Go to the line below containing "Viewport: 1013px width, 537px height." and print exactly from there through the line containing "Play the animation", both included. Print nothing else.

Material provided >>
---+---

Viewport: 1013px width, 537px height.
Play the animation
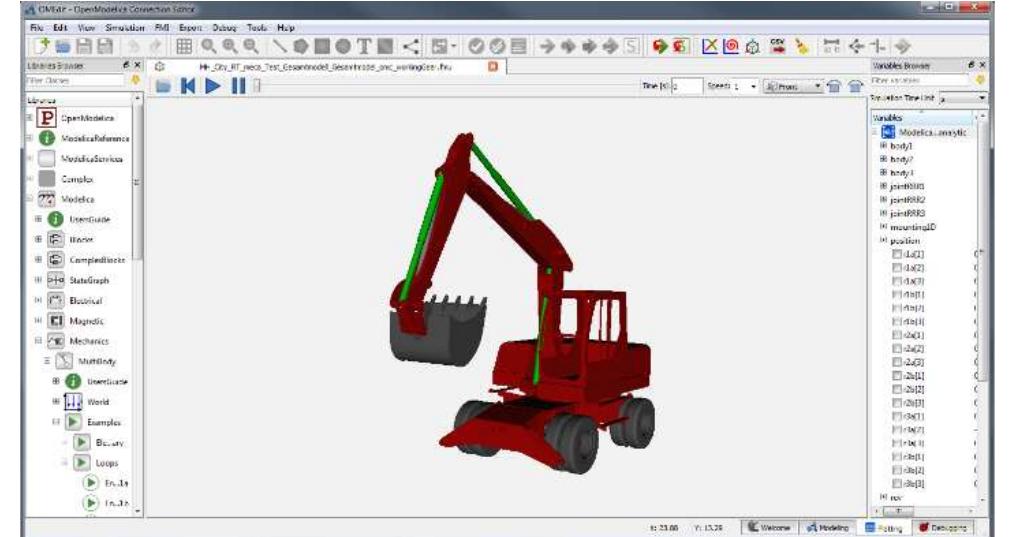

---+---

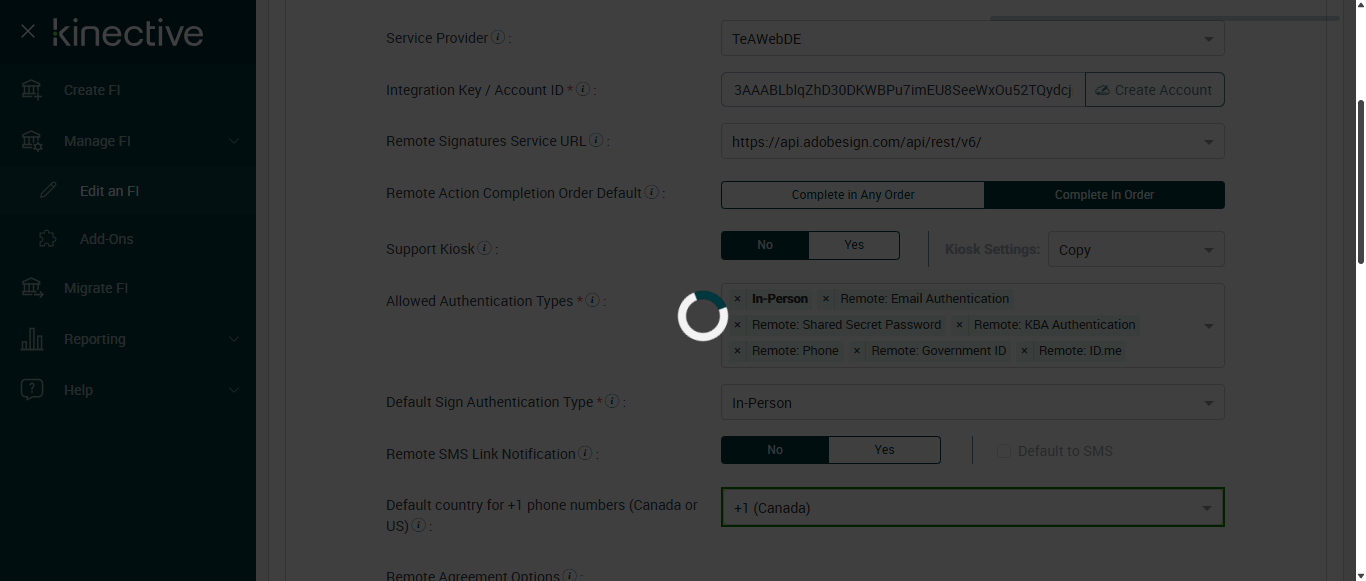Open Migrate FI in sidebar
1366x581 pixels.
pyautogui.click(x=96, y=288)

---+---

Reply >>
Viewport: 1013px width, 537px height.
Play the animation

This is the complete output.